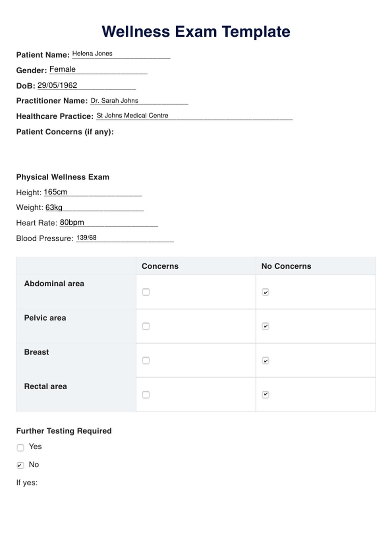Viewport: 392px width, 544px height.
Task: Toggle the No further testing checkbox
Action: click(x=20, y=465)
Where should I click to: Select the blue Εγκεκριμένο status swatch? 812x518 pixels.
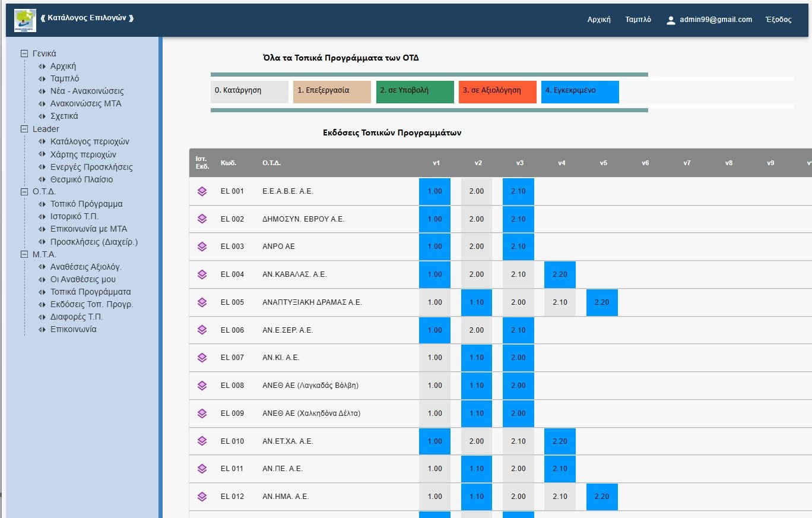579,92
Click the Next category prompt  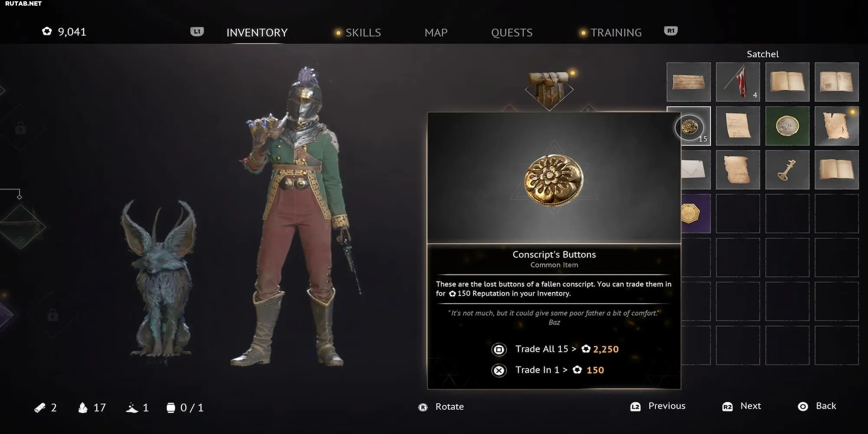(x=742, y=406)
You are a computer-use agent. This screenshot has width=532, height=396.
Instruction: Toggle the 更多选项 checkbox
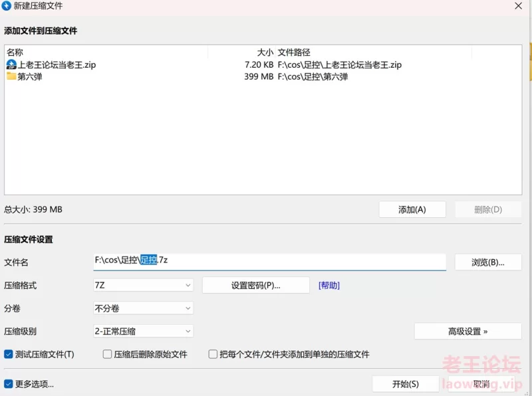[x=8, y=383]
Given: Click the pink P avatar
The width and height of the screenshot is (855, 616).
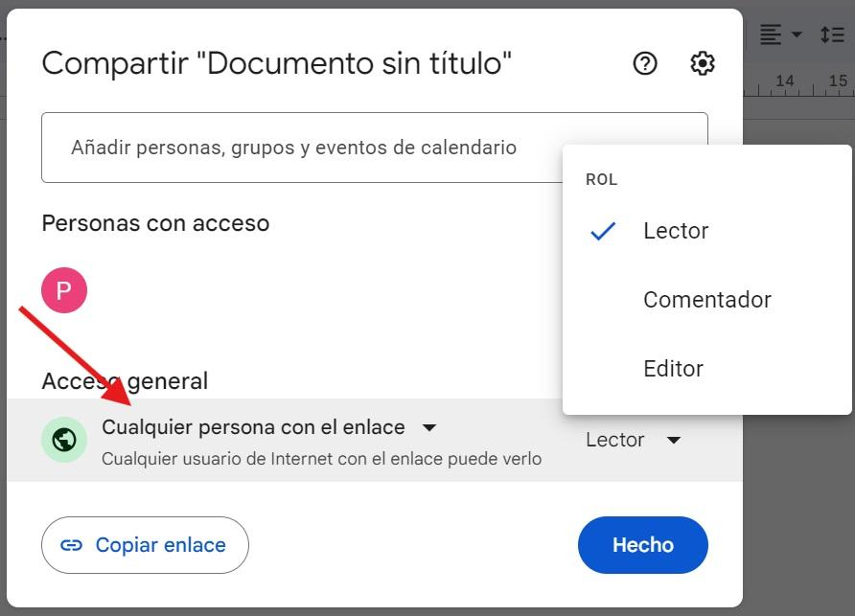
...
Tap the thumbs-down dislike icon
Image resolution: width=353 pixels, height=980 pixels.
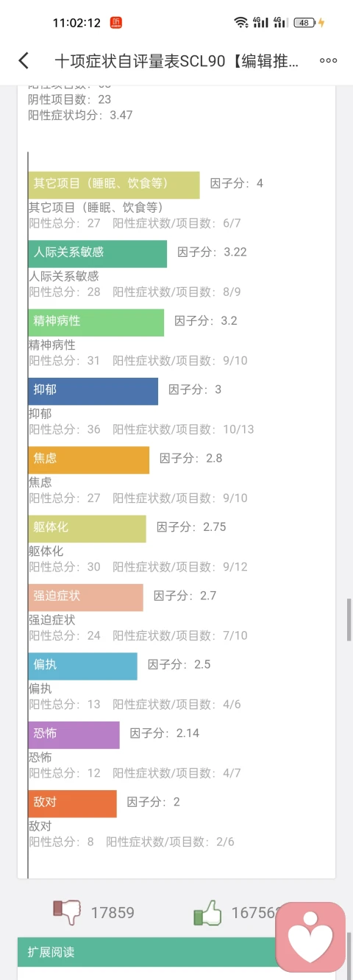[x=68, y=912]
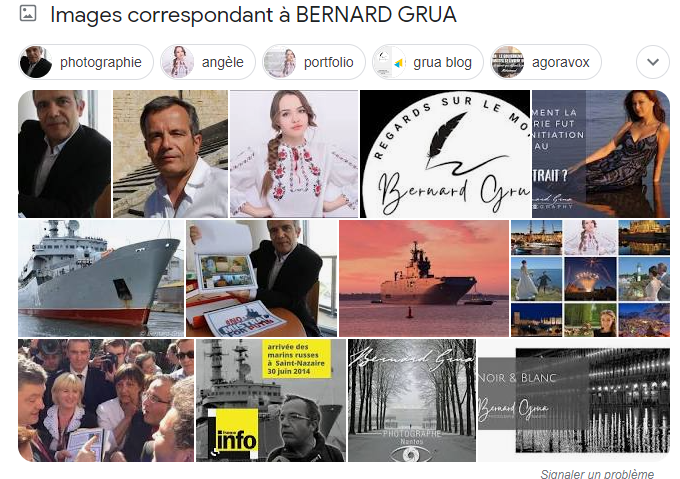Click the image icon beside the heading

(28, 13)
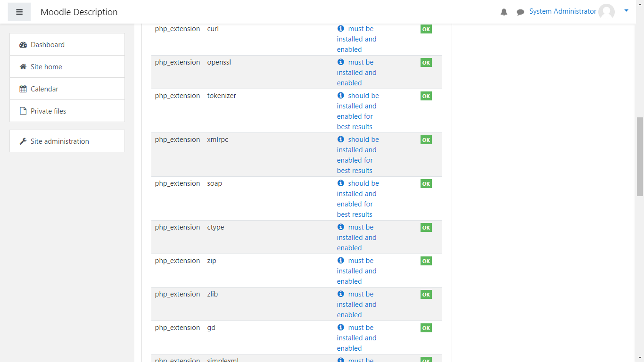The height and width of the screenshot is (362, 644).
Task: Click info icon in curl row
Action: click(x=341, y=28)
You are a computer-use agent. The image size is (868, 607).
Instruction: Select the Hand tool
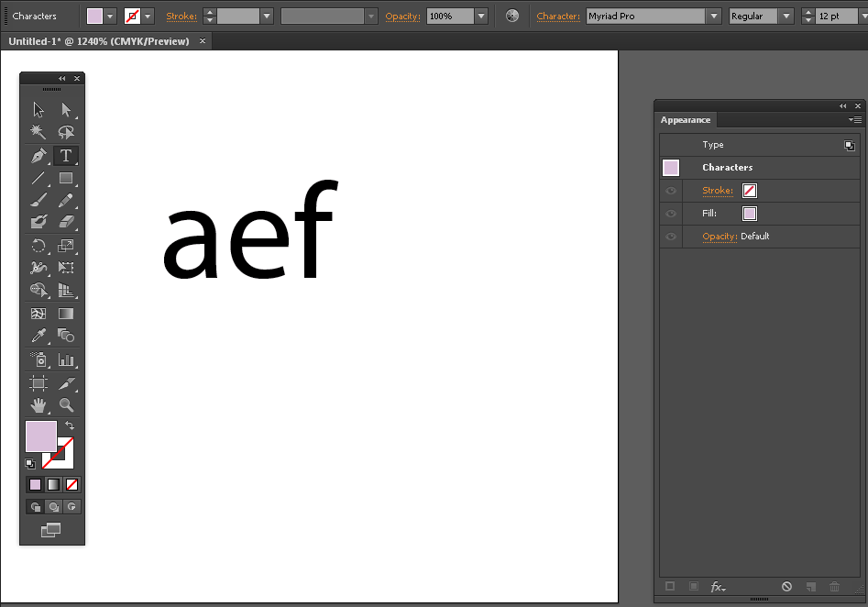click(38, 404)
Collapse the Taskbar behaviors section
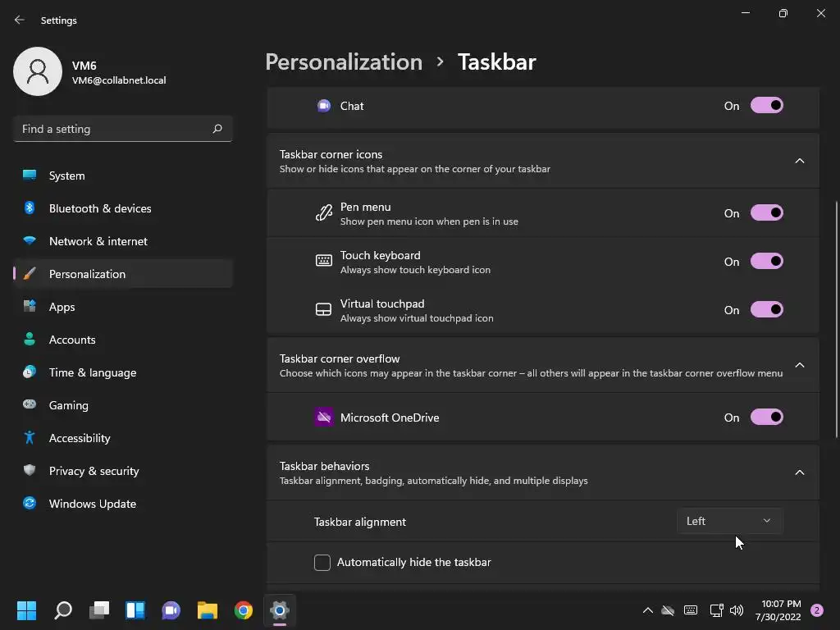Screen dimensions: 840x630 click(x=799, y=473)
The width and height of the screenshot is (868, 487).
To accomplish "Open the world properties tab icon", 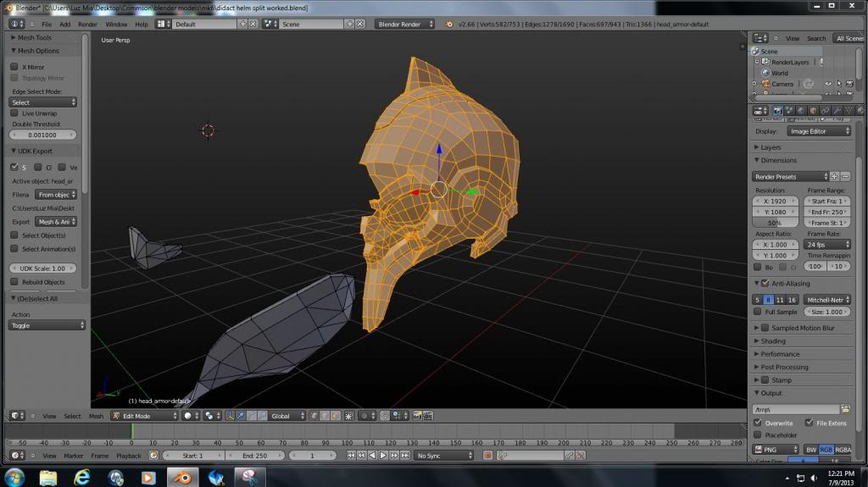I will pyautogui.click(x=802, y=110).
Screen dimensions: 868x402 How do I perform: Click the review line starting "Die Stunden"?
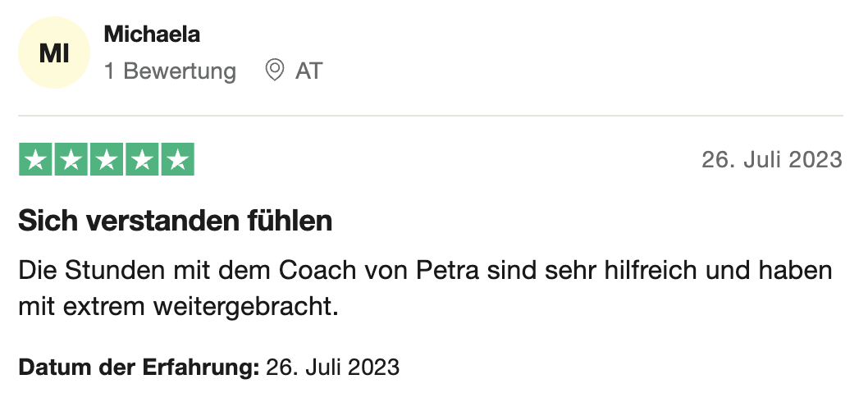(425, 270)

* PROBLEM DETAILS
All lines above with the word "computer" need to be reported.

* OUTPUT FOR THIS TASK
You are a computer-use agent. This screenshot has width=532, height=396.
You are a computer-use agent. The image size is (868, 607).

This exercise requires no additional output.